#### [Collected data entries]
***
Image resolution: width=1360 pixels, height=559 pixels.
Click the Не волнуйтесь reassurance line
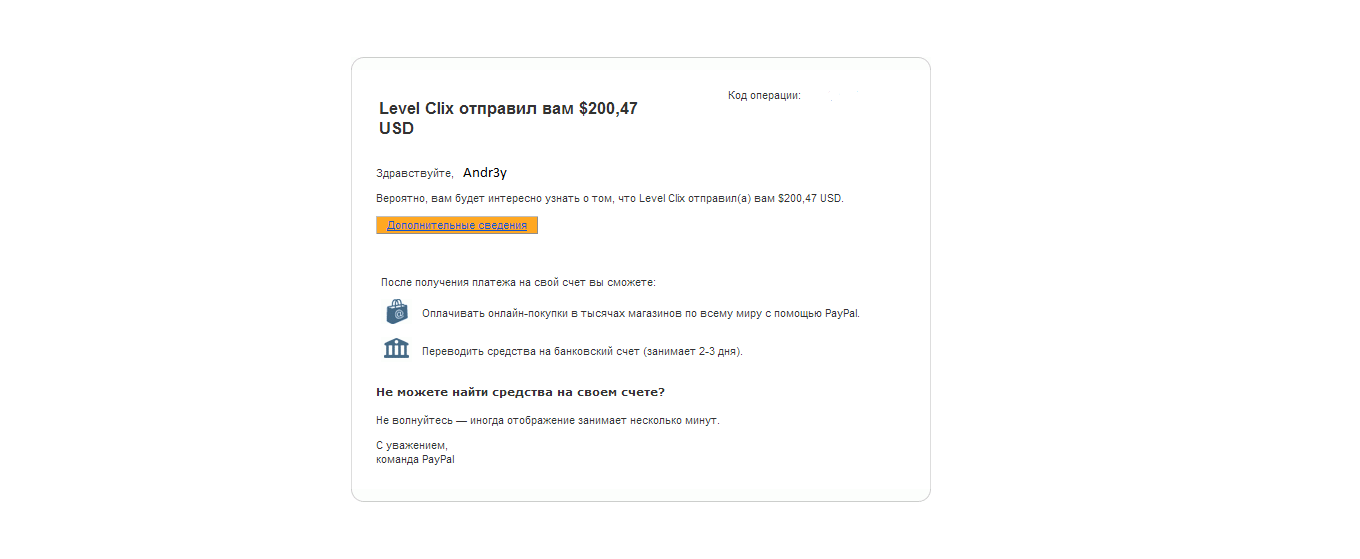tap(547, 421)
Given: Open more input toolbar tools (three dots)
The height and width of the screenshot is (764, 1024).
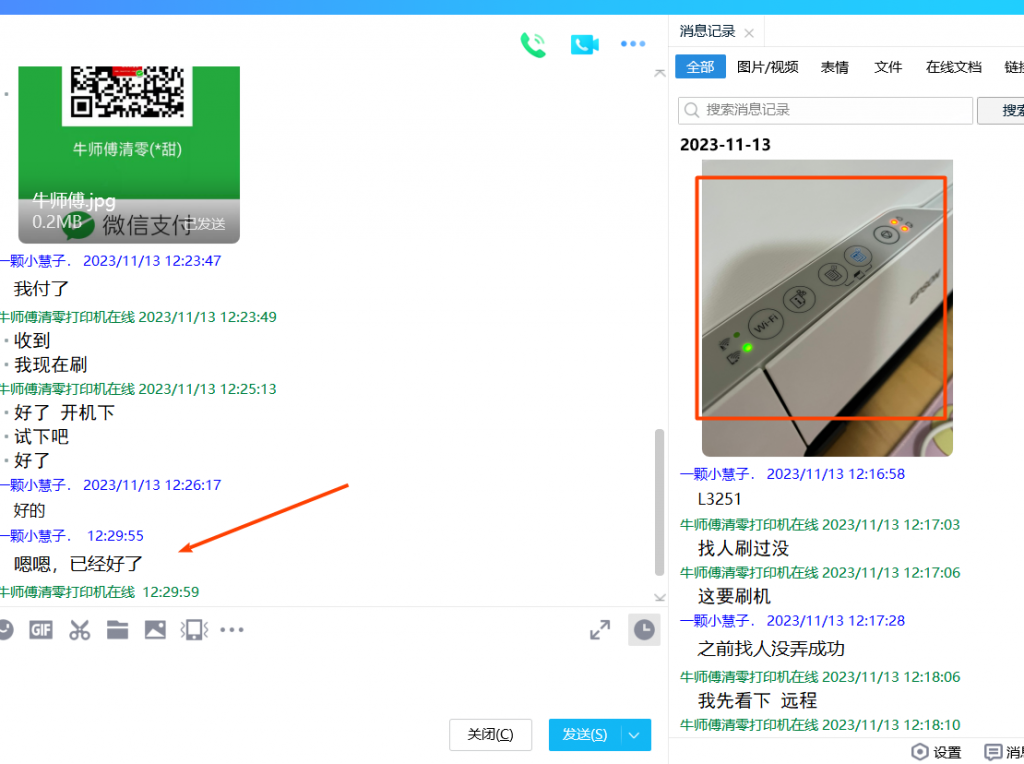Looking at the screenshot, I should pyautogui.click(x=232, y=630).
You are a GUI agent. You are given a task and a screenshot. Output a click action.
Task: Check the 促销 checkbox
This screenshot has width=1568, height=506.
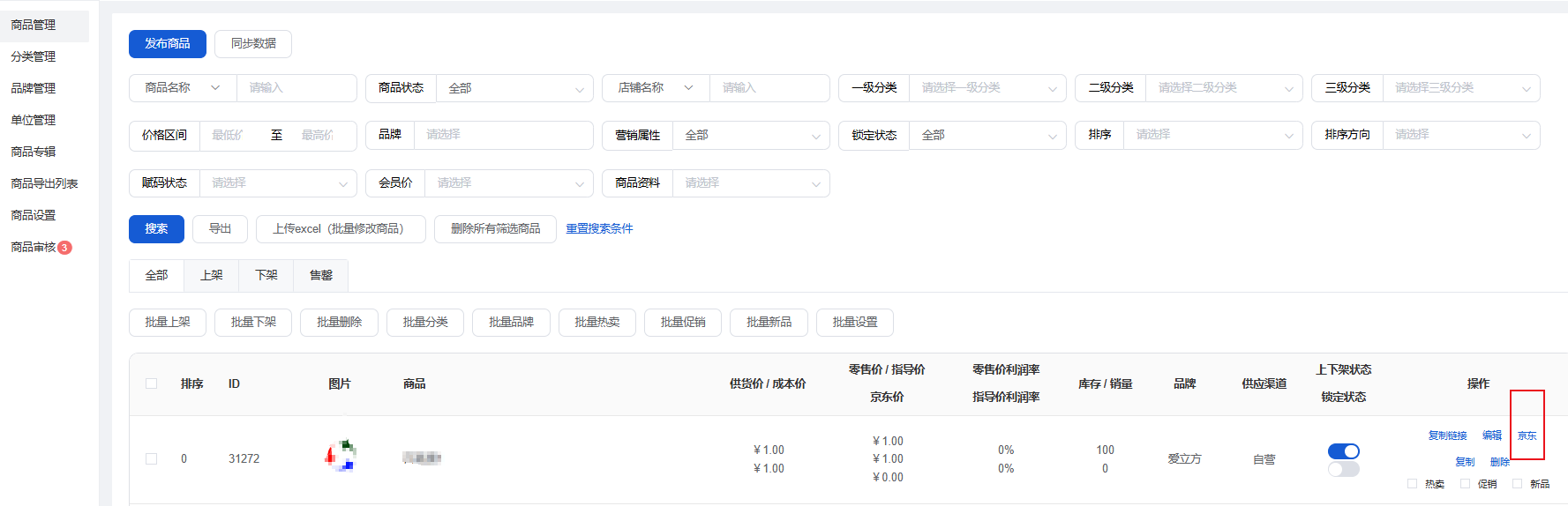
***
#### [PROBLEM DESCRIPTION]
Write out all the entries again, word for word, and print no images.

#### [TASK RESULT]
Image resolution: width=1360 pixels, height=559 pixels.
Click the Не волнуйтесь reassurance line
tap(547, 421)
Given: Open more input toolbar tools (three dots)
The height and width of the screenshot is (764, 1024).
Looking at the screenshot, I should pyautogui.click(x=232, y=630).
You are a GUI agent. You are given a task and a screenshot. Output a click action.
Task: Check the 促销 checkbox
This screenshot has width=1568, height=506.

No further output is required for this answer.